** Directions **
1/ In the excerpt on TCP and SYN cookies, who suggested the SYN cookie technique, and in what year?
2/ Name each packet of the three-way handshake described in the excerpt on TCP and SYN cookies.
3/ Pick up the excerpt on TCP and SYN cookies at the point where it stops, and continue its description of the SYN cookie approach.

** Excerpt to read **
::::

I. Repetition of TCP Basics
A TCP Connection is initiated with a three-way handshake:
SYN: The Client sends a SYN packet to the server in order to initiate a
connection. The SYN packet contains an initial sequence number (ISN)
generated by the client.
SYN-ACK: The server acknowledges the connection request by the client.
The SYN-ACK Packet contains an ISN generated by the server. It also
confirms the ISN from the client in the ack field of the TCP header so
that the client can verify that the SYN-ACK packet actually comes from
the server and isn't spoofed.
ACK: In the final ACK packet of the three-way handshake the client
confirms that it has received the ISN generated by the server. That way
the server knows that the client has actually received the SYN-ACK
packet from the server and thus the connection request isn't spoofed.
After this three-way handshake, the TCP connection is established and
both sides can send data to each other. The initial sequence numbers
make sure that the other side can actually receive the packets and thus
prevent IP spoofing given that the attacker can't receive packets sent
to the spoofed IP address.
Since the initial sequence numbers are only 32-bit values, it is not
impossible to blindly spoof a connection by brute-forcing the ISN. If we
need to send 3 packets to the server (one SYN packet to initiate the
connection, one ACK packet to finish the three-way handshake and one
payload packet), we will have to send 3*2^32 packets per successfully
spoofed connection at an average. Given a packet rate of 300,000 packets
per second (which can easily be achieved with a gigabit connection),
sending this packets requires some 12 hours.
One long-known weakness of the original TCP protocol design is that an
attacker can spoof a high number of SYN packets to a server. The server
then has to send (and maybe even retransmit) a SYN-ACK packet to each of
the spoofed IP addresses and keep track the half-open connection so that
it can handle an ACK packet. Remembering a high number of bogus
half-open connections can lead to resource exhaustion and make the
server unresponsive to legitimate clients. This attack is called SYN
Flooding and it can lead to DOS even if the attacker only uses a
fraction of the network bandwidth available to the server.
II. Description of the SYN Cookie approach
In order to protect servers against SYN-Flooding attacks, Daniel J.
Bernstein suggested the technique of TCP Syn Cookies in 1996. The main
idea of the approach is not to keep track of incoming SYN packets and
instead encode the required information in the ISN generated by the
server. Once the server receives an ACK packet, he can check whether the
Ack number from the client actually matches the server-generated ISN,
which can easily be recalculated when receiving the ACK-packet. This
allows processing the ACK packet without remembering anything about the
initial SYN request issued by the client.

::::

** Dataset excerpt **
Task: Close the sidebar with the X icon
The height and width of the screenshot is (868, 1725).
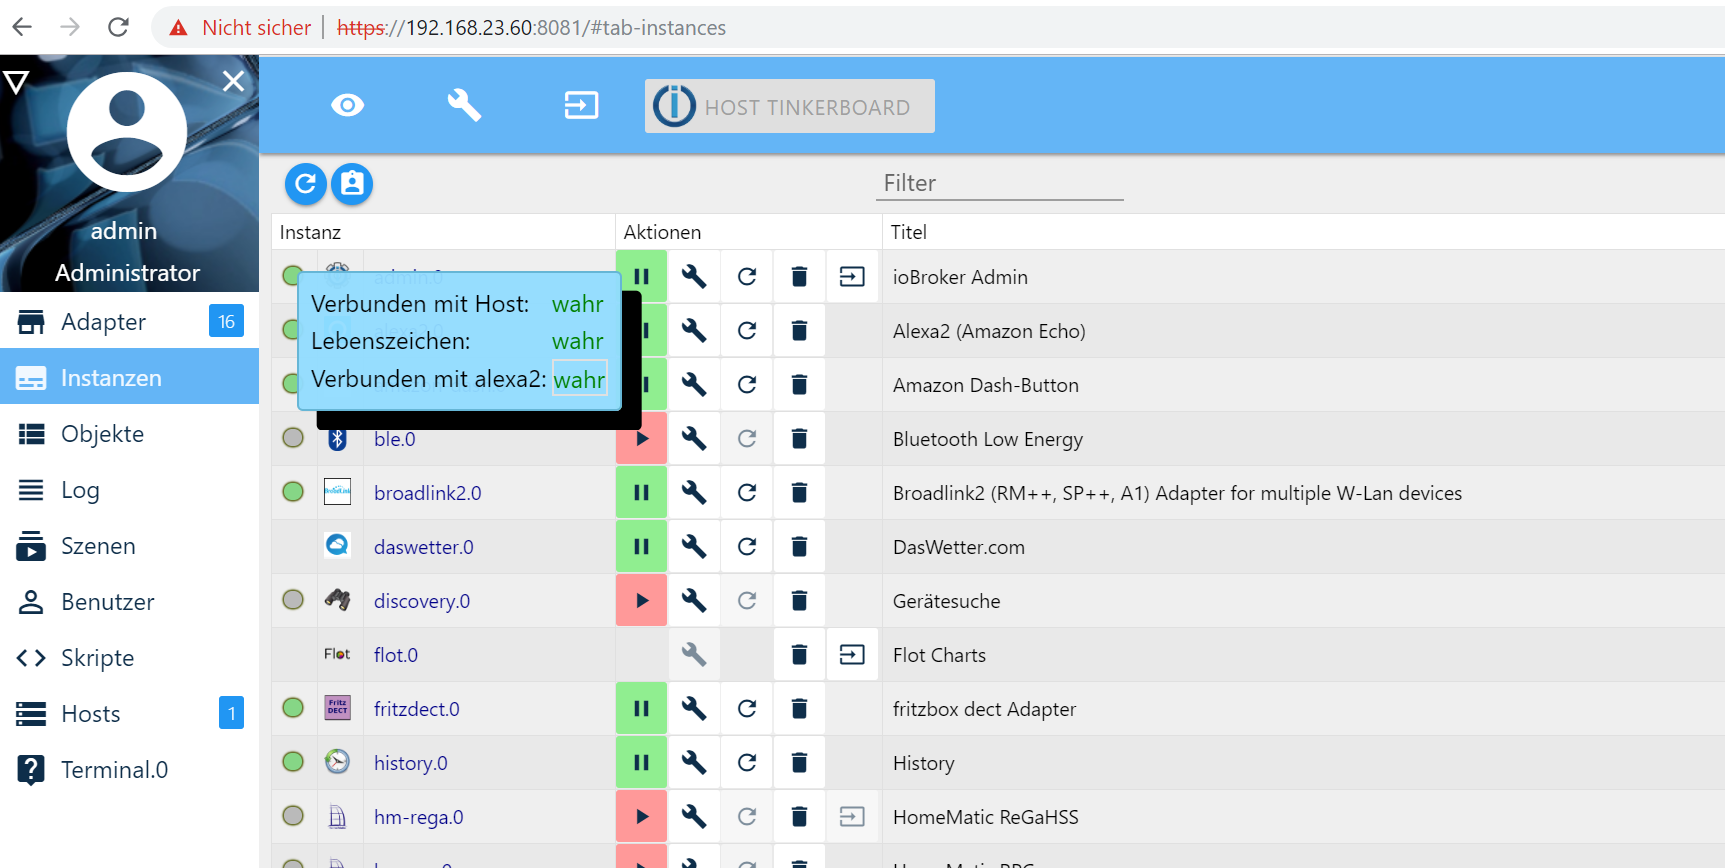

::::

** Outputs for the tasks **
1/ Daniel J. Bernstein suggested it in 1996.

2/ SYN, SYN-ACK, ACK

3/
Since the server doesn't keep track of half-open connections, it can't
remember any detail of the SYN packet sent by the client. Since the
initial SYN packet contains the maximum segment size (MSS) of the
client, the server encodes the MSS using 3 bits (via a table with 8
hard-coded MSS values). In order to make sure that half-open connections
expire after a certain time, the server also encodes a
slowly-incrementing (typically about once a minute) counter to the ISN.
Other options of the initial SYN packet are typically ignored (although
recent Linux kernels do support some options by encoding them via TCP
Timestamps [1]). When receiving an ACK packet, the kernel extracts the
counter value from the SYN Cookie and checks whether it is one of the
last 4 valid values.
The original approach of Bernstein [2] only encodes the counter and the
MSS value in the first 8 bits of the ISN thus leaving only 24 bits for
the cryptographically generated (non-guessable) value which needs to be
guessed for spoofing a connection. This can easily be brute forced
within relatively short time given the speed of modern network hardware.
In order to mitigate this attack, Bernstein suggests[3]:
# Add another number to the cookie: a 32-bit server-selected secret
function of the client address and server address (but not the current
time). This forces the attacker to guess 32 bits instead of 24.
This is implemented in recent Linux kernels and it does indeed make
guessing the ISN more costly than a simple implementation without this
additional secret function. However, as we will see in the next section,
it does not require the attacker to guess the full 32 bit ISN.
The following function shows the generation of the SYN Cookies in the
Linux Kernel 3.10.1 (file net/ipv4/syncookies.c):
#define COOKIEBITS 24 /* Upper bits store count */
#define COOKIEMASK (((__u32)1 << COOKIEBITS) - 1)
static __u32 secure_tcp_syn_cookie(__be32 saddr, __be32 daddr, __be16 sport,
__be16 dport, __u32 sseq, __u32 count,
__u32 data)
{
/*
* Compute the secure sequence number.
* The output should be:
* HASH(sec1,saddr,sport,daddr,dport,sec1) + sseq + (count * 2^24)
* + (HASH(sec2,saddr,sport,daddr,dport,count,sec2) % 2^24).
* Where sseq is their sequence number and count increases every
* minute by 1.
* As an extra hack, we add a small "data" value that encodes the
* MSS into the second hash value.
*/
return (cookie_hash(saddr, daddr, sport, dport, 0, 0) +
sseq + (count << COOKIEBITS) +
((cookie_hash(saddr, daddr, sport, dport, count, 1) + data)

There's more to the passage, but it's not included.